| What this task involves |
Write out, unchanged, the lines from the one holding "Where should I click to: Click" to the close of the listing. Both the first and last lines belong in it.

------------------------------------------------------------

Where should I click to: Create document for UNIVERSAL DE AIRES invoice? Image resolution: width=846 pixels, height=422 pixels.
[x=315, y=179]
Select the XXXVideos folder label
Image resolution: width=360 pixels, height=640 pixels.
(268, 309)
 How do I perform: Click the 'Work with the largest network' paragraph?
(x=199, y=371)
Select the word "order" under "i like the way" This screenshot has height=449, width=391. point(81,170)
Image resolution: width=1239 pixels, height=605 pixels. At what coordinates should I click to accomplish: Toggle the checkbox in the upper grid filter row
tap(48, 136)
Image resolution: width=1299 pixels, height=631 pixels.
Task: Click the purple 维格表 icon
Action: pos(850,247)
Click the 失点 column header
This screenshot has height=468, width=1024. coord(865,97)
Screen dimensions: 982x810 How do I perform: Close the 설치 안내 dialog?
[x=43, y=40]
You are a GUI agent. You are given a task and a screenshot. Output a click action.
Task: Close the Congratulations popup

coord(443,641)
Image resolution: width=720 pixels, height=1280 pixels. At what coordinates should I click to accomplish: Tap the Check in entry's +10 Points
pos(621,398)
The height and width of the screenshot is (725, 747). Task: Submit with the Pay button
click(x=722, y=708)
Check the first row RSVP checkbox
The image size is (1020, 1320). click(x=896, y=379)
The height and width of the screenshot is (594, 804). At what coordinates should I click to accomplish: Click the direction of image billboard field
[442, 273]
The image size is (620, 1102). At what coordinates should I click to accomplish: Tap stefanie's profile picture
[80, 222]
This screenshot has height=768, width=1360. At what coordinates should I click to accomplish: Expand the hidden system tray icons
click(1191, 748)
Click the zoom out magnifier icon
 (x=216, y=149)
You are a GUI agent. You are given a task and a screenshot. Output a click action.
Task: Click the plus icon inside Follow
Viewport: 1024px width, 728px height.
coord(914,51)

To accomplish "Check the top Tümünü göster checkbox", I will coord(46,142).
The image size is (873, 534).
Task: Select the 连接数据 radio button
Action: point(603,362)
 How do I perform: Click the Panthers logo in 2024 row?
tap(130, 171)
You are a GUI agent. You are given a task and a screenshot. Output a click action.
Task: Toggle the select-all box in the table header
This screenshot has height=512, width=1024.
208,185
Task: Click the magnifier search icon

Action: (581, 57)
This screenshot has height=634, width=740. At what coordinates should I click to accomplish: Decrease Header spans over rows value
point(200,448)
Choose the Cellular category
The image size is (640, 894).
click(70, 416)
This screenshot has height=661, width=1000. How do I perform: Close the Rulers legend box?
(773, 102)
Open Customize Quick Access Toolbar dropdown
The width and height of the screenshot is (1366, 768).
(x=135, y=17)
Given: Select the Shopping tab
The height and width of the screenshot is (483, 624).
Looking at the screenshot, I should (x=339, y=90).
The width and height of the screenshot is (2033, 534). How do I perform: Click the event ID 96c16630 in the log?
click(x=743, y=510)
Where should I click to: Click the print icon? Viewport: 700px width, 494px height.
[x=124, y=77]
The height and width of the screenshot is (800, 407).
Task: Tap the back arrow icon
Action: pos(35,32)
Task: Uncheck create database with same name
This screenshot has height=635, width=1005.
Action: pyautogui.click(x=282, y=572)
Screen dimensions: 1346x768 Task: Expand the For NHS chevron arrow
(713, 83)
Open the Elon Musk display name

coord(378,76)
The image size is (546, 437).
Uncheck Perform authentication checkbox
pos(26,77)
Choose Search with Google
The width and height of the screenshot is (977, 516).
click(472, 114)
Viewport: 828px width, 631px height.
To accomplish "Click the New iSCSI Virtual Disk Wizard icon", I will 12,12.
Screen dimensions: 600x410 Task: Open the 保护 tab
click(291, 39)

------------------------------------------------------------

| Solution for this problem |
Where should I click to: Click the print icon? Viewport: 700px width, 494px height.
[x=124, y=77]
The height and width of the screenshot is (800, 407).
Task: Tap the back arrow icon
Action: pos(35,32)
Task: Uncheck create database with same name
This screenshot has height=635, width=1005.
Action: pyautogui.click(x=282, y=572)
Screen dimensions: 1346x768 Task: Expand the For NHS chevron arrow
(713, 83)
Open the Elon Musk display name

coord(378,76)
The image size is (546, 437).
Uncheck Perform authentication checkbox
pos(26,77)
Choose Search with Google
The width and height of the screenshot is (977, 516).
click(472, 114)
Viewport: 828px width, 631px height.
To accomplish "Click the New iSCSI Virtual Disk Wizard icon", I will 12,12.
Screen dimensions: 600x410 Task: Open the 保护 tab
click(291, 39)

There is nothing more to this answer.